ONE OF Waterford’s most iconic landmarks has undergone a powerful transformation in support of the local LGBTQ+ community.
Mount Misery has now been re-christened Pride Rock after being painted the bright vibrant colours of the movement’s rainbow flag.
It comes after a difficult few weeks for the LGBTQ+ community in Waterford following several recent acts of “homophobic hate.”
Pride flags were initially flown in the city to celebrate “Pride of the Déise” - a celebration of the LGBTQ+ community in the county.
However the flags, which were located outside the Menapia Building, on The Mall, had to be twice replaced after being cut down and burned.

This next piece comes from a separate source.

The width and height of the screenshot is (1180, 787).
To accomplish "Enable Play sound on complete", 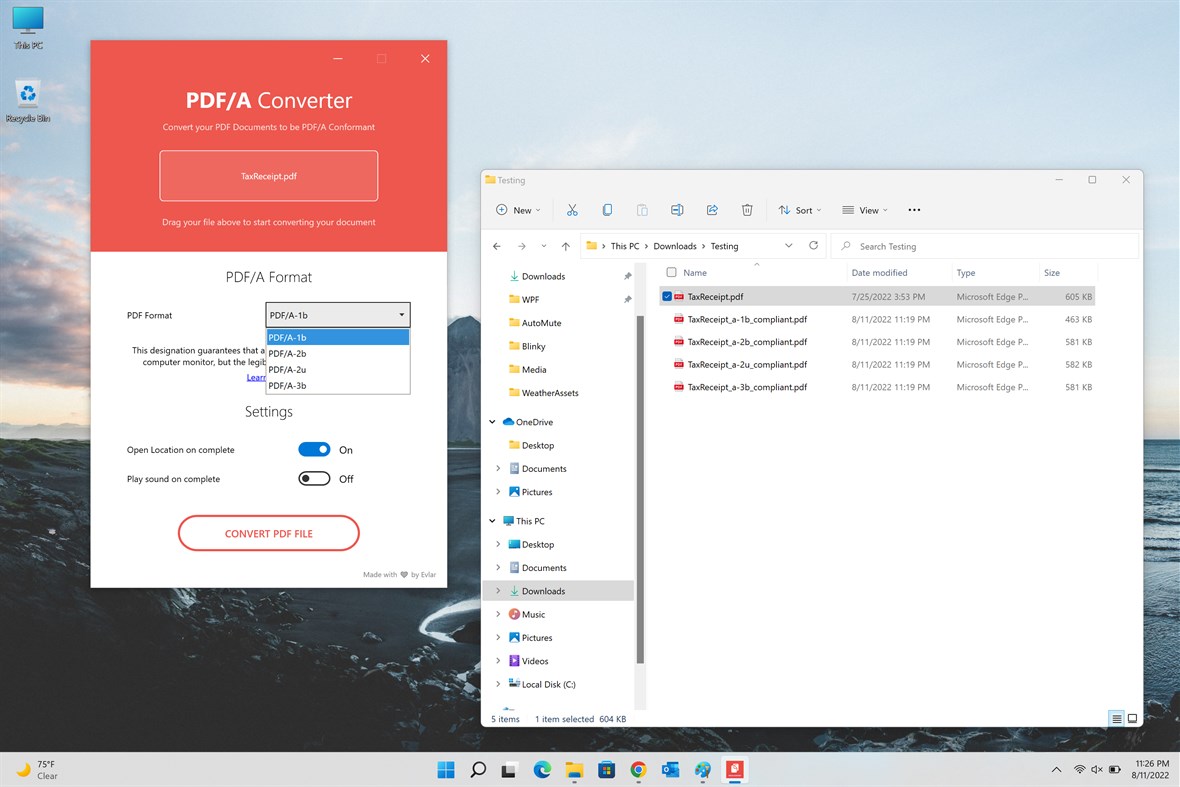I will pos(314,478).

Last week, disturbing images also surfaced on social media showing that so-called “straight pride” posters had been put up throughout the city.
The poster depicted a man and woman in wedding outfits alongside the caption: “It’s natural, it’s worked for thousands of year. And you can make babies.”
— Laura Miskella (@lauraannecleary) June 19, 2021
LGBTQ+ campaigner Debbie O'Rourke was among those to condemn the actions of those behind the posters.
"My first reaction was just shock, like, 'what is this?' And then it was like where are they?” she told extra.ie.
"They were all along the Quay. The picture was of a poster on a phone box, but they were all along the Quay on poles. They were all around the town.”
"They were A4 sized posters, printed quality, all over the inner city. People are getting in touch to say they’ve seen them, but we think we have most of them down now.
"Straight pride is just not a thing. The language included in the poster, it’s not new, it’s nothing we haven’t heard before, they’re common things that are used against the LGBT community," Debbie added.
"It’s similar to the messaging we saw and was used against us in the marriage equality campaign — that focus on family and on babies.
"There’s just a preoccupation with the sex that queer people have, it always comes up. We don’t have the same fascination with straight people’s sex lives."
The posters were reported to gardaí, and those that appeared have now been taken down, but Debbie says she fears there'll be more.
"There are people in Ireland who hold those beliefs and are willing to act on them and that’s what’s scary," she explained.
"We have to be wary, but it’s about not letting that fear win. That’s really important. For young people, they have much more fear than adults around coming out and things like that."